Iomega, the anchor company in the Consumer and Small Business Products division of storage giant EMC, last week introduced an External SSD Flash Drive designed for business and “prosumer” users. Boasting USB 3.0, built-in encryption, and a suite of backup and security software, the drive is the vanguard of a new breed of rugged and compact external storage. Although expensive by consumer standards, business and pro users will welcome its combination of features and performance.
What Exactly Is This Thing?
Flash memory-based solid state drives (SSDs) are nothing new, of course, but neither are they as compact and portable as thumb-sized USB flash drives. Further, portable hard disk drives, including those made by Iomega, are hot sellers at retail for consumers looking to add capacity to their PCs. But every one of these products entails a trade-off in terms of usability, performance, and price.
SATA SSDs are fast and capacious but difficult for end-users to install and use. External drives are easier to connect, but their performance is limited by the USB 2.0 bus, although multiple companies, including Iomega, have recently launched USB 3.0 portable and desktop HDDs for use with high end desktop computers and laptop models now shipping with USB 3.0 ports. This has led to the development of two distinct portable device categories: Small and cheap flash drives and large and slow portable hard disk drives.
Iomega’s new USB 3.0 SSD attempts to combine the best features of both device categories in a single package. Their SSD drive line features generous capacity points (64, 128, or 256 GB) and high performance (USB 3.0 is roughly 10 times faster than common USB 2.0 ports.)
Although pricey compared to portable flash drives and hard drives at $229, $399, and $749, respectively, this new external device is competitive with internal SSDs plus it offers the same capacity and performance as an internal SSD without the hassle of SATA or PCI installation.
A New Market Niche
This new drive is, as they say, neither fish nor fowl. It is a new category of storage and will therefore carve out a new market niche. Iomega clearly believes that it will be attractive to businesses, creative professionals and early adopters, as they have bundled it with their corporate-friendly Protection Suite features:
- “v.Clone” disk imaging
- QuickProtect and Roxio Retrospect Express backup software
- Trend Micro Internet Security
- Mozy Home Online Backup.
This feature set is similar to Iomega’s existing eGo portable hard drive offerings, and shows that the company expects to attract similar business and upscale individual customers. The built-in 256-bit AES encryption is a critical feature for a portable device, especially a fast SSD priced at hundreds of dollars. Loss and theft of portable drives is common, and this expensive device will be a tempting target.

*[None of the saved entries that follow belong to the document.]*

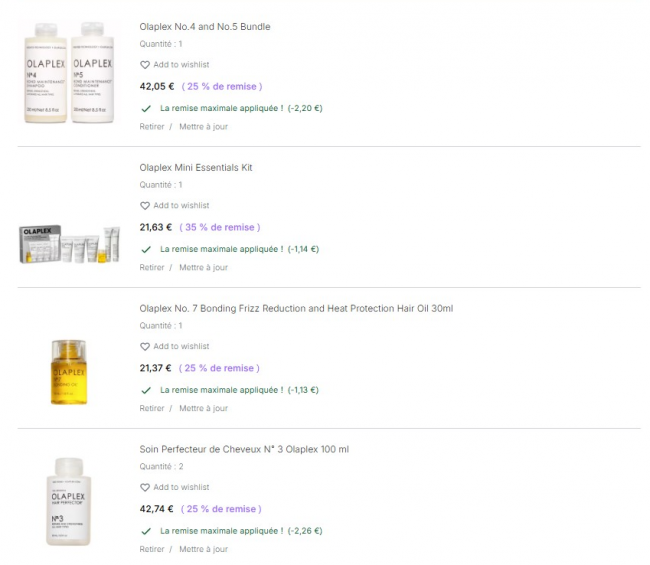Update the Mini Essentials Kit with Mettre à jour
The width and height of the screenshot is (650, 565).
point(204,268)

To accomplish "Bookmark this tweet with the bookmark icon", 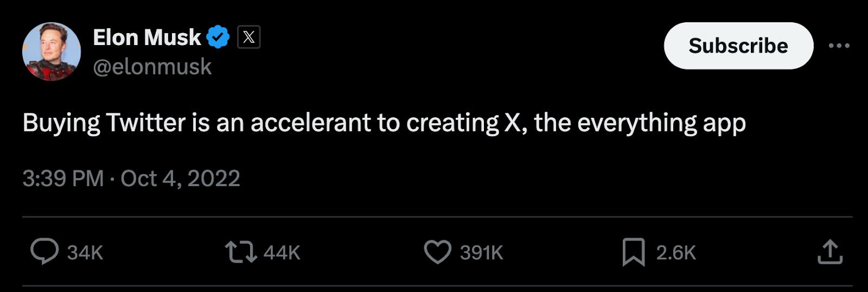I will coord(633,252).
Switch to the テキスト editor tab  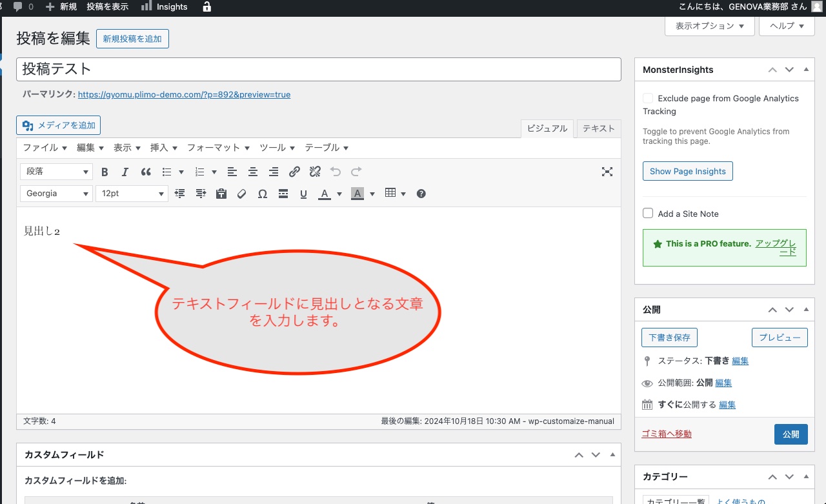598,128
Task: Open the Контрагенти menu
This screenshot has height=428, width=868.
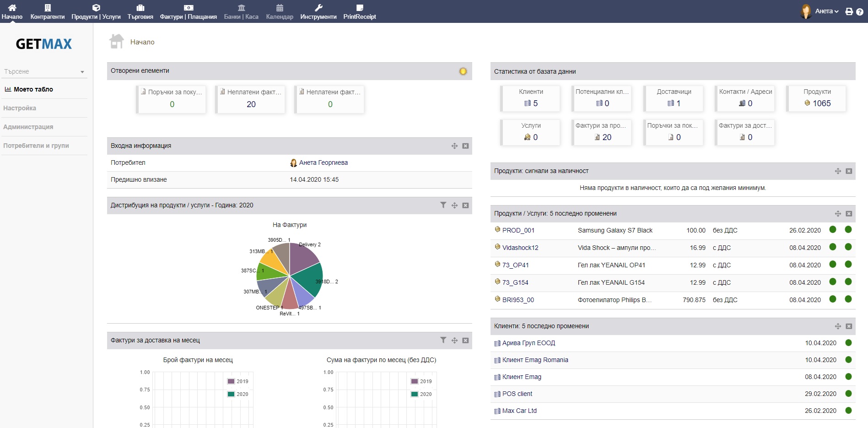Action: 48,11
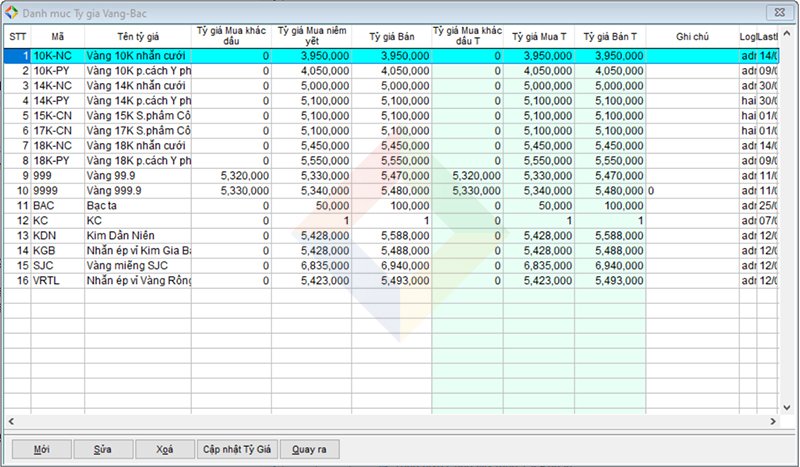Click the Xoá button

point(164,450)
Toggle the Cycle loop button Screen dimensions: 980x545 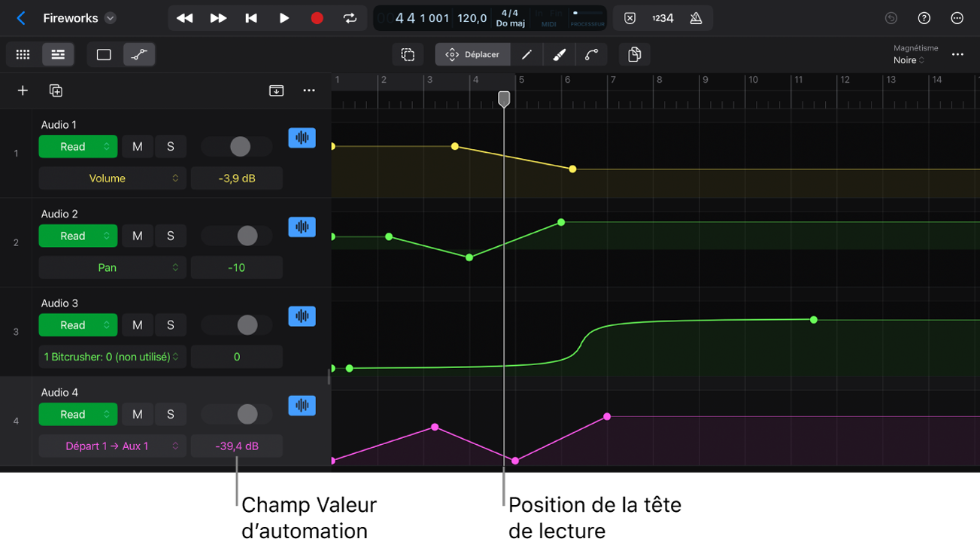[x=350, y=18]
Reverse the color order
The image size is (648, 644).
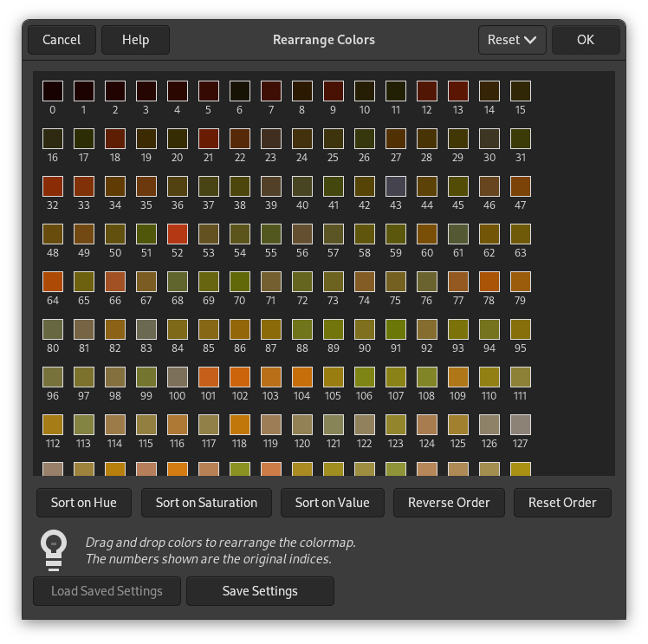tap(449, 503)
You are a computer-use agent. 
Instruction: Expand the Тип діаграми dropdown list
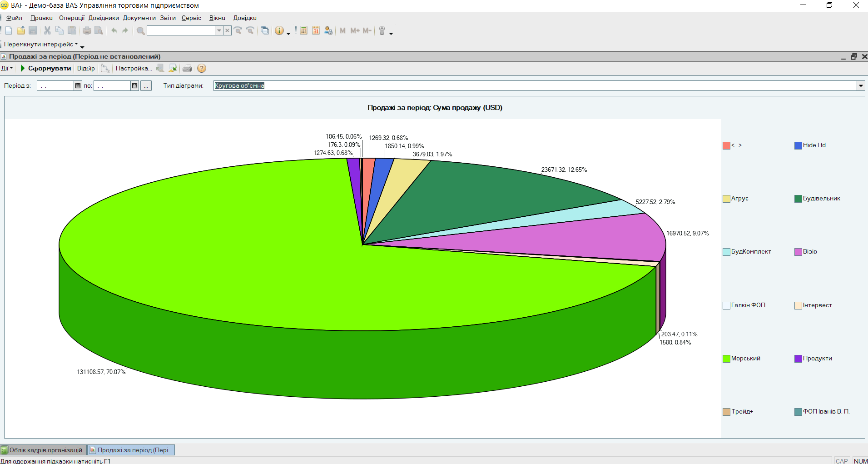click(x=860, y=85)
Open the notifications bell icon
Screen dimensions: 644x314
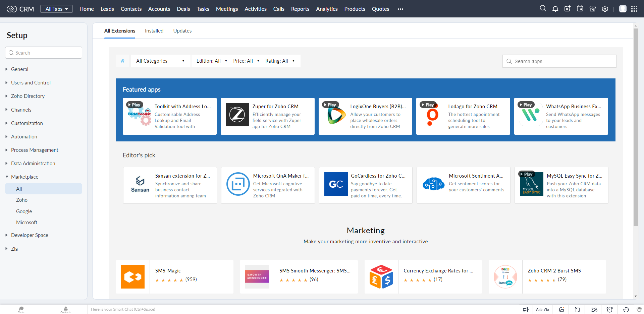pyautogui.click(x=555, y=9)
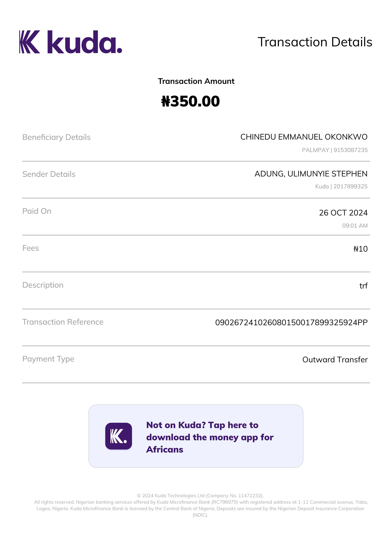Click the Kuda account number 2017899325
392x555 pixels.
(x=350, y=186)
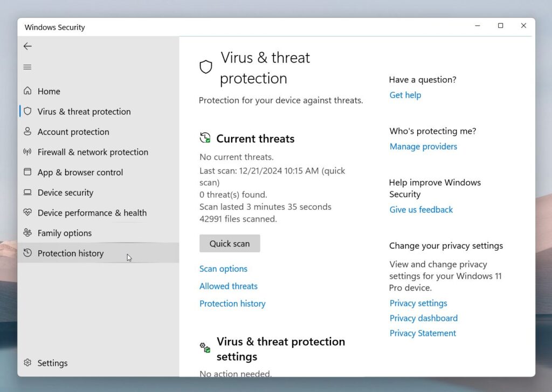The height and width of the screenshot is (392, 552).
Task: Click the Home icon in the sidebar
Action: point(27,91)

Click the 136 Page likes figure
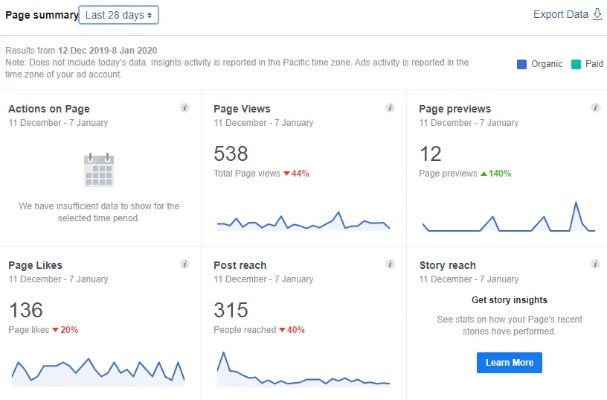point(27,310)
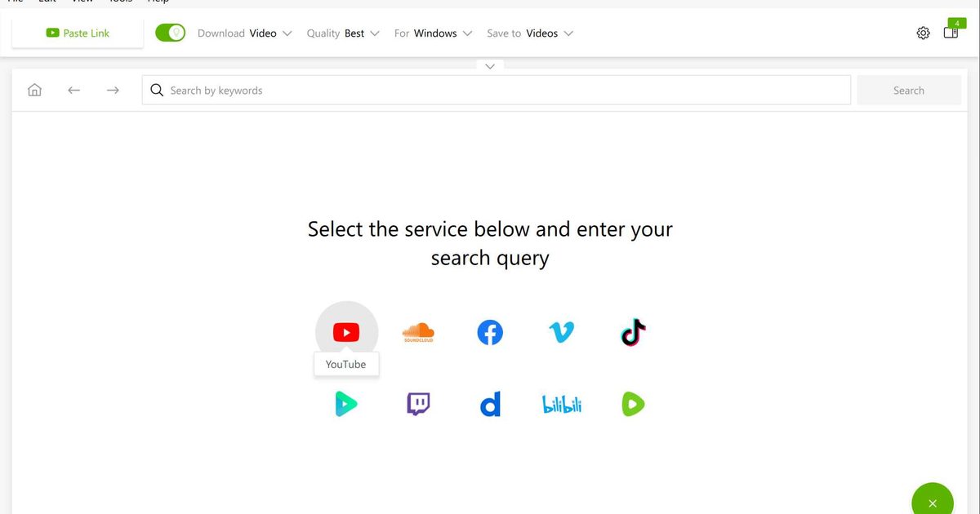Pick the Facebook service icon
Viewport: 980px width, 514px height.
point(490,332)
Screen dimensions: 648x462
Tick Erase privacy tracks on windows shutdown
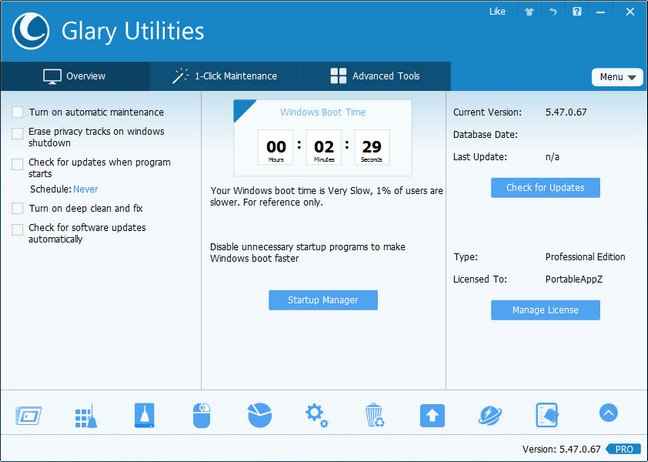(x=17, y=133)
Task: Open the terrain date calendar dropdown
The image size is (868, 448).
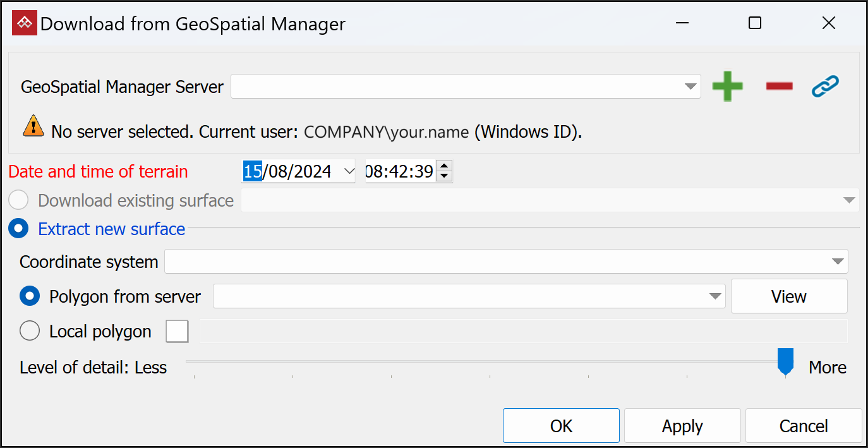Action: [348, 171]
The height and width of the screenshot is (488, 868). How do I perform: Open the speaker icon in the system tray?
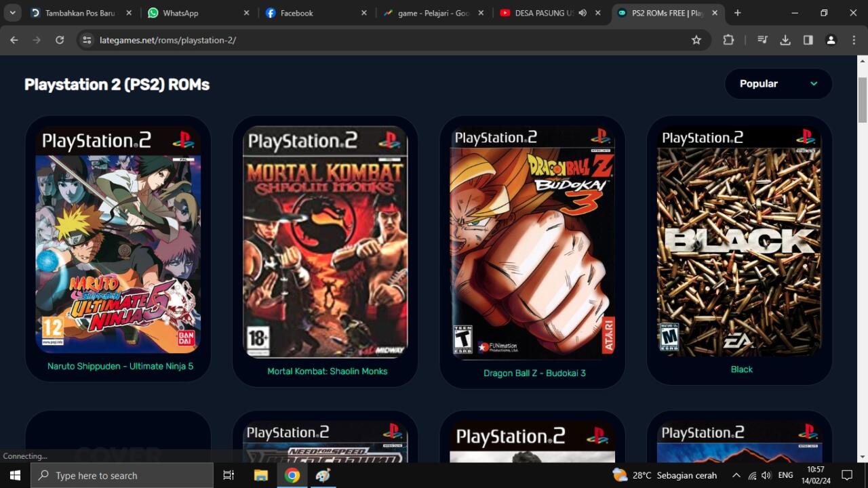pos(766,474)
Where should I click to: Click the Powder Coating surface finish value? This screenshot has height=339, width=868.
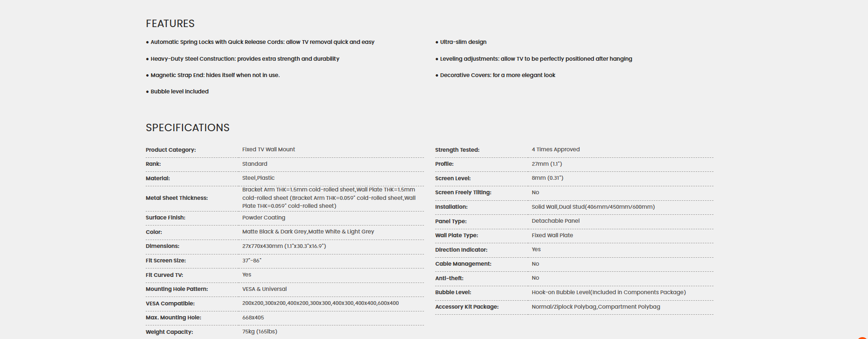point(263,218)
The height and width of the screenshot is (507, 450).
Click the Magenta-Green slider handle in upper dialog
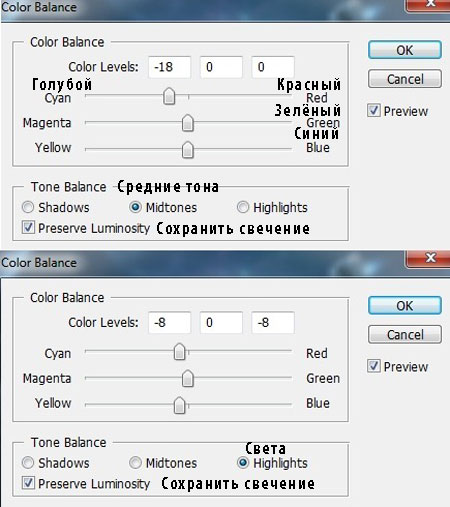(x=188, y=123)
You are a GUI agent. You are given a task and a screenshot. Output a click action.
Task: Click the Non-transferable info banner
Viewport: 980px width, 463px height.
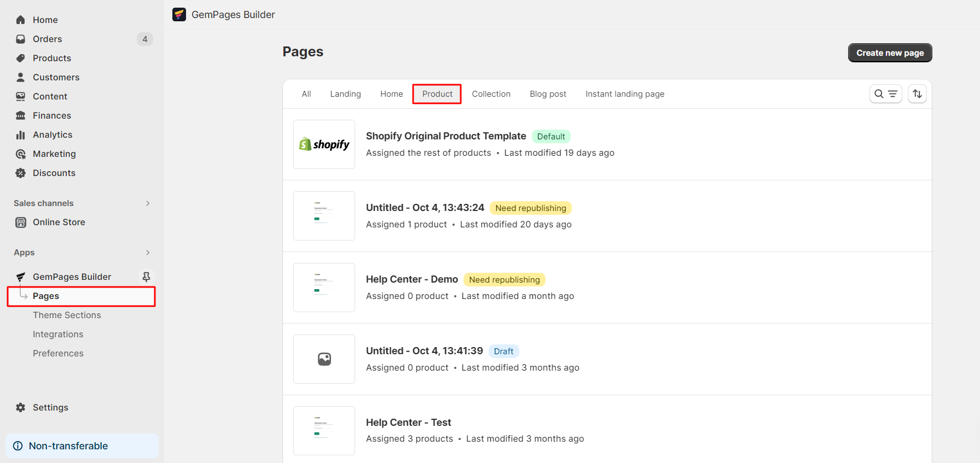pyautogui.click(x=82, y=446)
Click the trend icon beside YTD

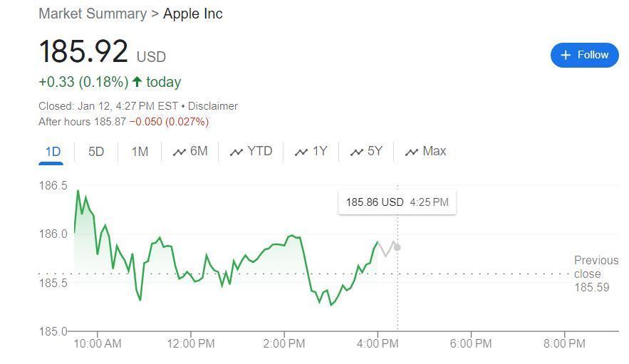pos(236,152)
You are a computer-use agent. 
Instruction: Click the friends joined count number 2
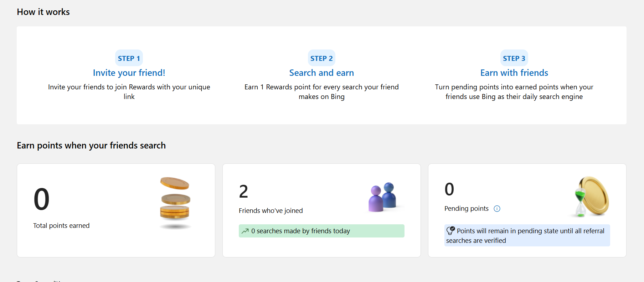click(x=243, y=192)
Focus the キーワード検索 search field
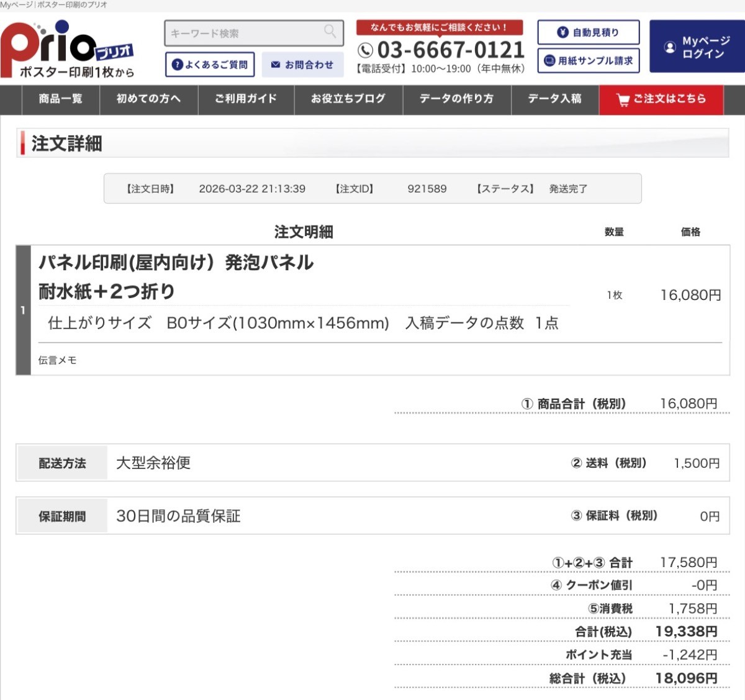Image resolution: width=745 pixels, height=700 pixels. 245,33
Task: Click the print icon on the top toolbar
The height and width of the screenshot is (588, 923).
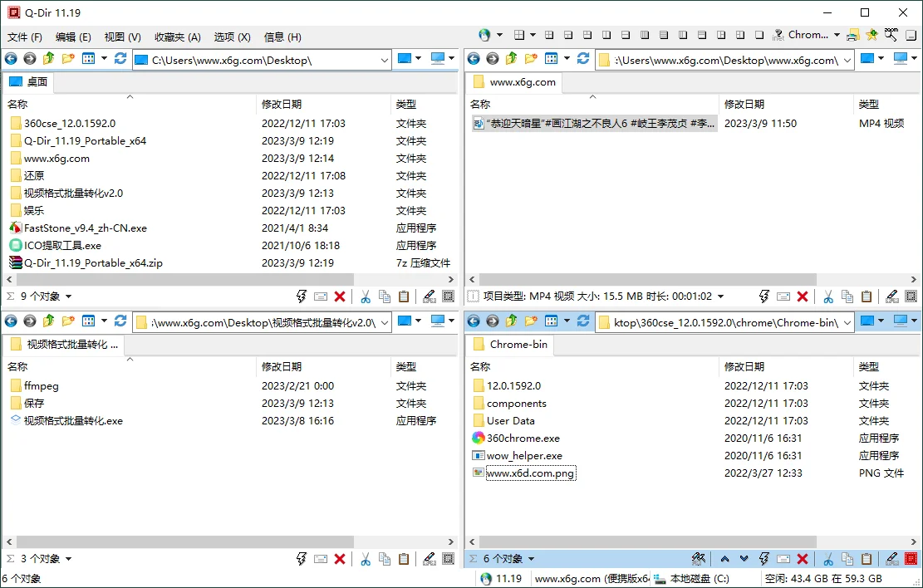Action: pos(852,35)
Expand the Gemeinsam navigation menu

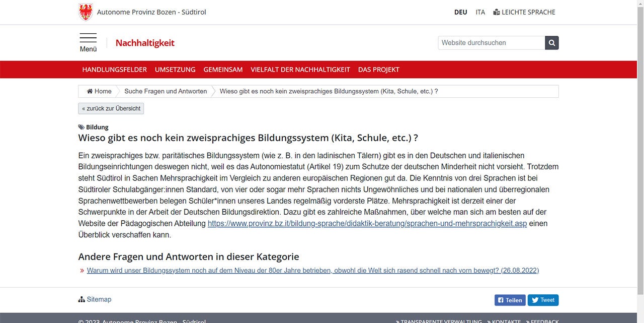pos(223,70)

Anyone spending this much on an external drive will be storing valuable and sensitive data on it. Although the loss of such a drive will be disappointing, the fact that the data it contained is secure will be reassuring to buyers. The AES encryption, though a hardware feature, requires installing a client application on the PC for access.
Portable hard disk drives are susceptible to physical damage as well, and this is another area where Iomega’s SSD shines. Solid state flash storage is almost impervious to shock, and the company claims the drive and its metal case will survive a drop of 10 feet. A generous 3-year warranty demonstrates their faith in the product, and experience shows that SSDs are exceptionally rugged.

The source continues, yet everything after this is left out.